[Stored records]
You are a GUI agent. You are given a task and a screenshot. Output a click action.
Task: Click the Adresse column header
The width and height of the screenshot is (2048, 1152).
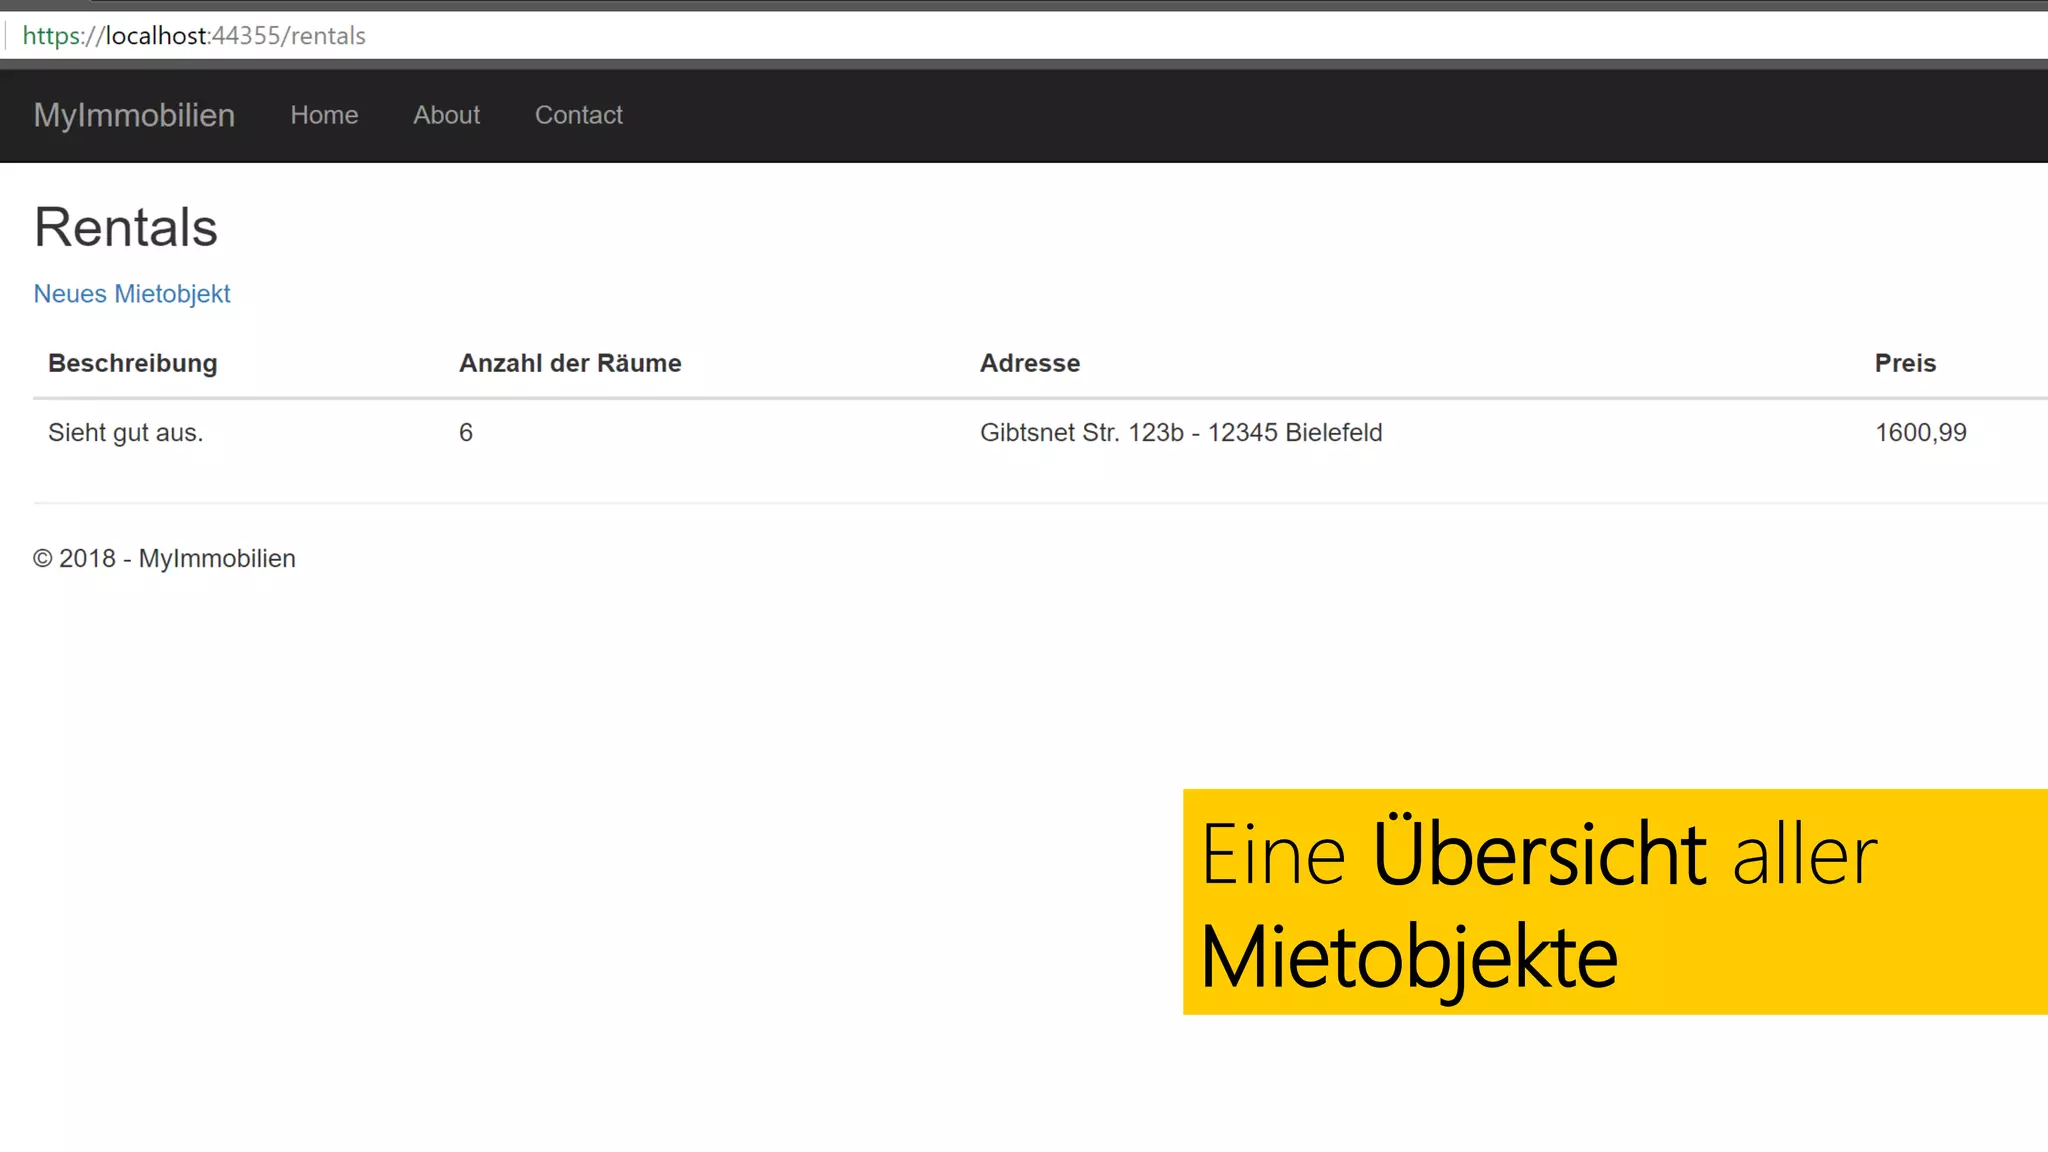(x=1029, y=363)
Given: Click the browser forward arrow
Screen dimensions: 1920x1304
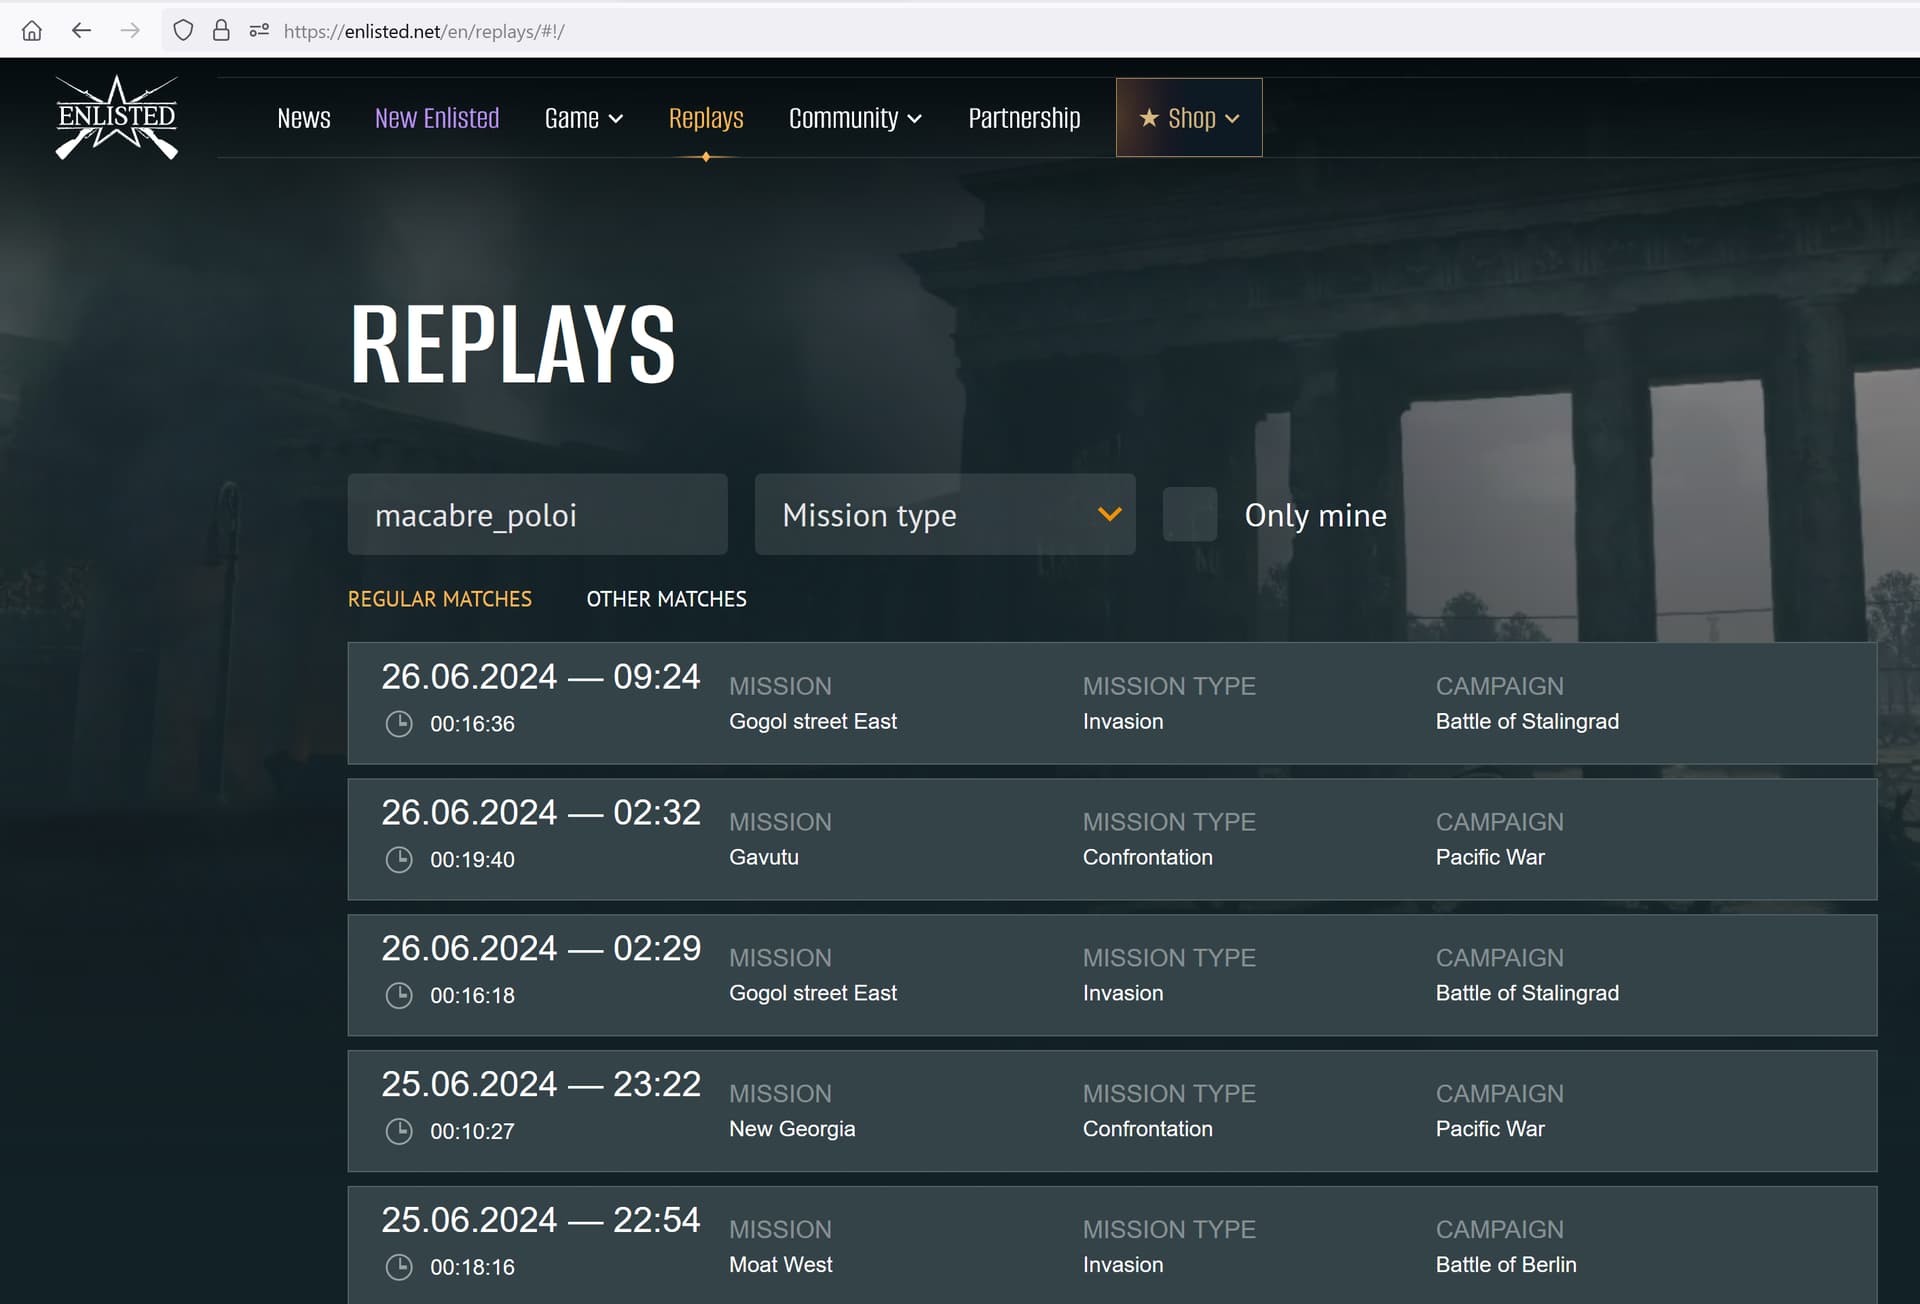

### ACTION ITEM
Give all the lines above again, character for character, without pictures.

### EXPECTED ANSWER
You are a GUI agent. You are given a task and a screenshot. Output a click action.
Task: Click the Adresse column header
The width and height of the screenshot is (2048, 1152).
(x=1029, y=363)
Given: Click the browser forward arrow
Screen dimensions: 1920x1304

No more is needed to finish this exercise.